COOPER: Who was he talking to? He was talking to his 11-year- old daughter. You will hear the entire outburst and what he's saying about it now, and, again, why it all has become public -- ahead on 360.


COOPER: We want to update you on some breaking news. ABC News is reporting that Cho might have shared his plans to -- to someone before going on his rampage. Now, we emphasize the word might. But we do not know exactly who that person or persons might have been. We do know that authorities are zeroing in on the possibility that he shared his plans.

Tonight, we will continue to follow that throughout the evening.

And what we do know, however, and always have known all throughout this week is that there were heroes at Virginia Tech on Monday.

We want to introduce you to some of them tonight, like the school's emergency medical technicians, what they did then, and how they're doing now.

David Mattingly reports.


UNIDENTIFIED MALE: You're trained to deal with trauma. You're trained to deal with people that are hurt or have a traumatic injury. But you're not necessarily trained to deal with people that you can't help.
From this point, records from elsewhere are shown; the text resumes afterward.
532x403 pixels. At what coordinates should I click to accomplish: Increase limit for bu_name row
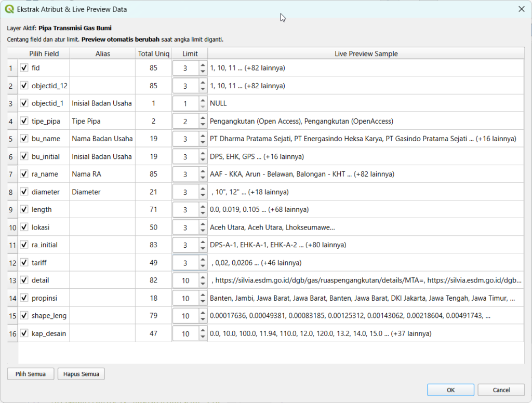click(x=203, y=135)
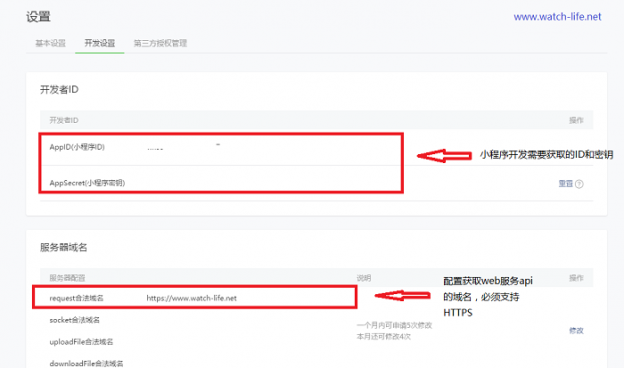Switch to 第三方授权管理 tab
624x368 pixels.
[x=160, y=43]
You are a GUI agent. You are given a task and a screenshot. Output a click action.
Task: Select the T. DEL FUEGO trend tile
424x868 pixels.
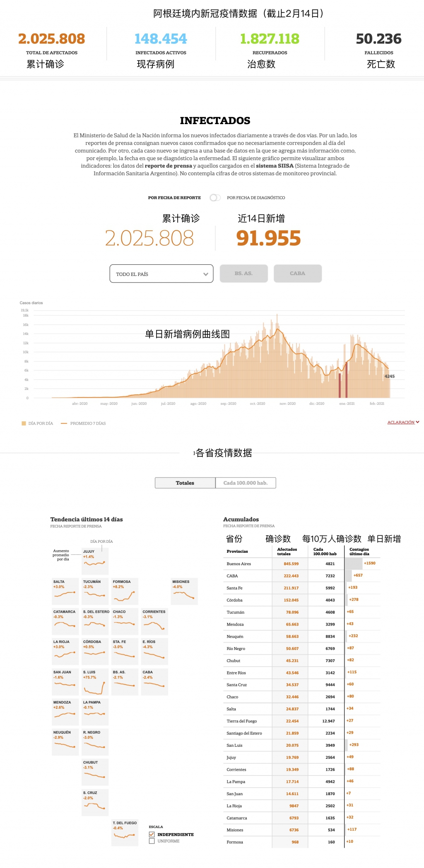pyautogui.click(x=125, y=833)
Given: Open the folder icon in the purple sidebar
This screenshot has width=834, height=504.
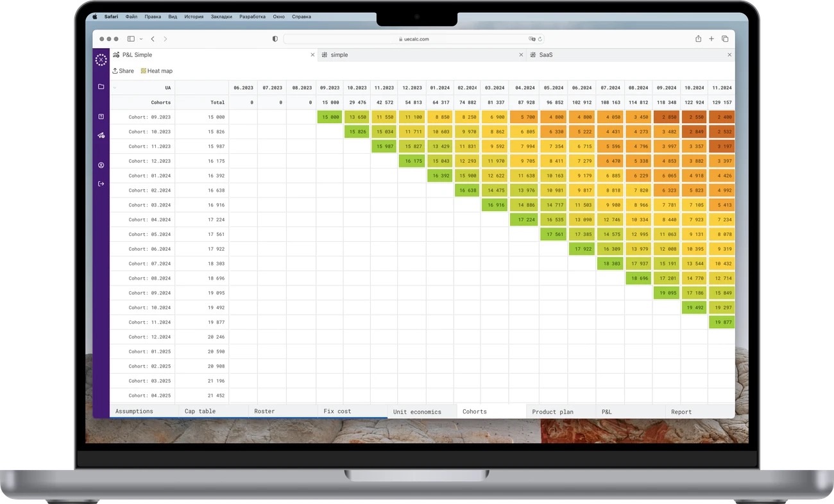Looking at the screenshot, I should tap(101, 87).
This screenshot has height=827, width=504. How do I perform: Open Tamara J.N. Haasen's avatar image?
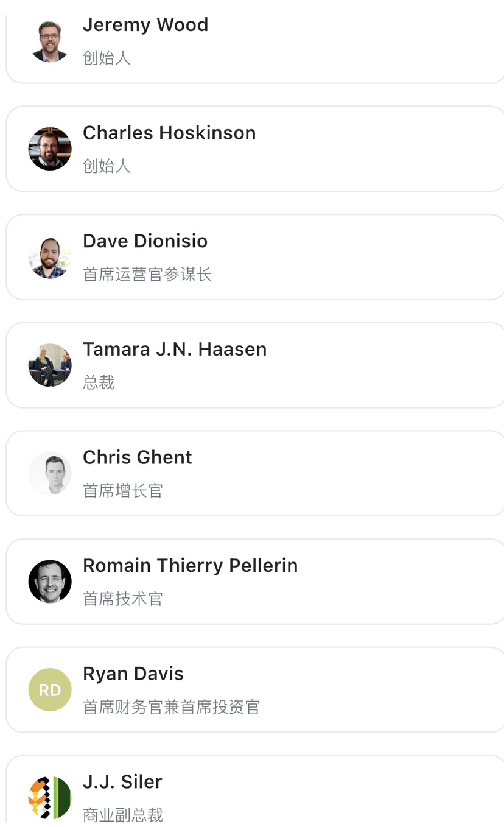[50, 365]
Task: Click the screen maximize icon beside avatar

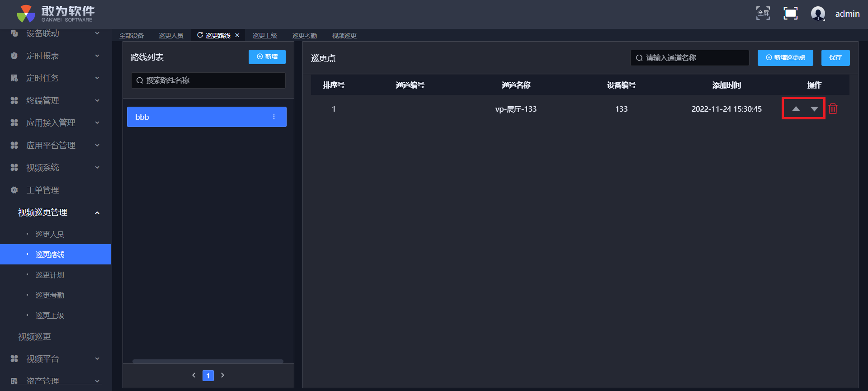Action: [790, 13]
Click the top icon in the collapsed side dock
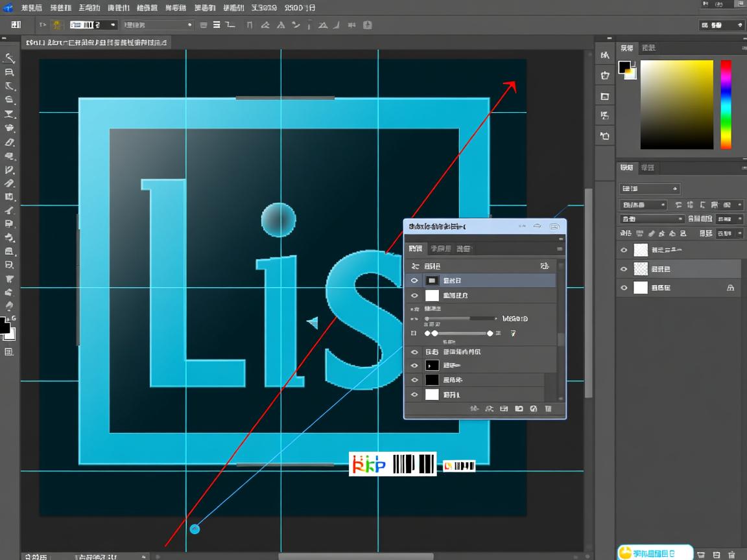The image size is (747, 560). point(605,56)
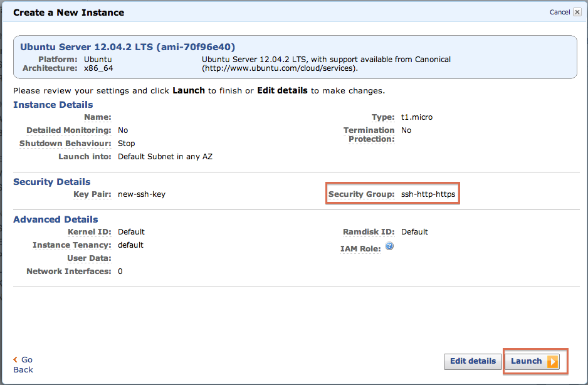Select the Kernel ID label

[90, 232]
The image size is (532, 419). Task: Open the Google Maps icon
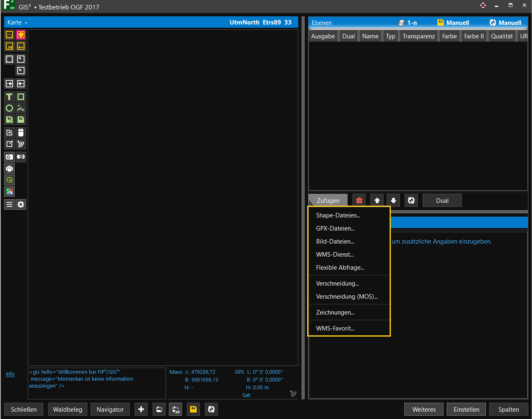point(9,191)
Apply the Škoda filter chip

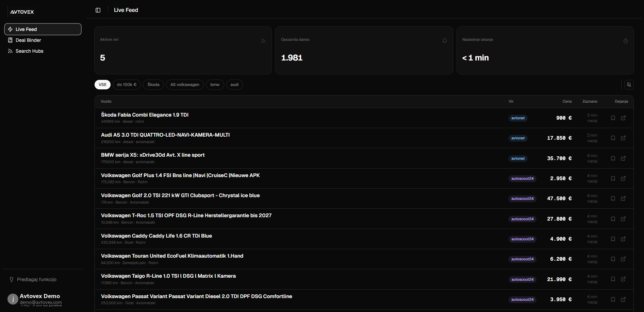point(153,85)
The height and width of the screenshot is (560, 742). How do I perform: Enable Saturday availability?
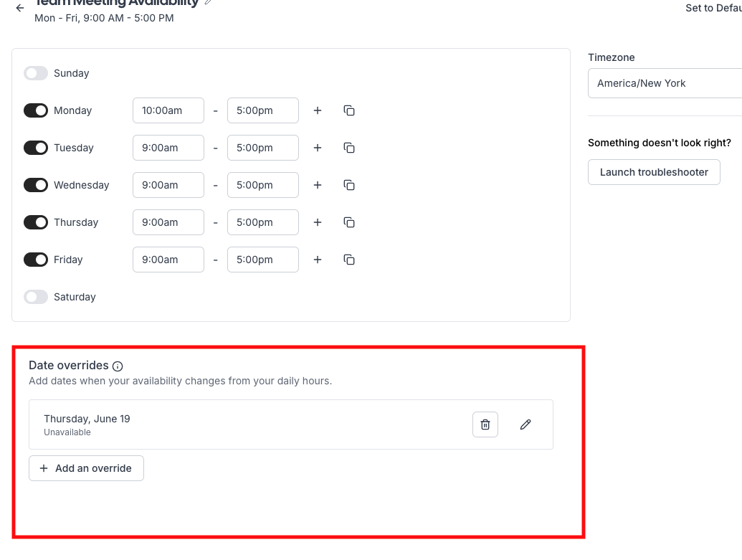click(x=36, y=297)
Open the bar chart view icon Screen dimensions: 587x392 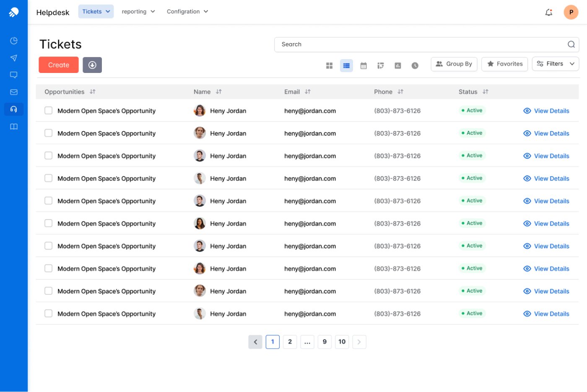pyautogui.click(x=397, y=65)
MATTINGLY: Medic Jeff King hasn't been able to sleep since he experienced the aftermath of the Virginia Tech massacre. Things he saw inside the engineering building that day make him afraid to close his eyes.

KING: I can't sleep. I can't eat. Every time I close my eyes, or I walk into a room, I see dead people.

MATTINGLY: King is among first responders learning to live with the psychological wounds inflicted by the student killer. He refuses to take time off. He says staying close to others who share his pain is his best source of comfort.

(on camera) Jeff, to me, it sounds like you're having a really tough time.

KING: I am having a tough time. And the only thing that keeps me going is knowing that I have a family, and that family is my rescue squad.

MATTINGLY (voice-over): Emergency medical technicians from the student-run campus rescue squad say they have never been closer. Mac Green and Matt Lewis haven't taken time off either, acting as the spokesmen for the largely student team of rescuers.

They were the first on the scene, the first to save lives.

(on camera) When all of you get together and talk things out, what is the one thing that comes up most?

UNIDENTIFIED MALE: Probably our emotions, how are we going to deal with this.

MATTINGLY: How are you dealing with this?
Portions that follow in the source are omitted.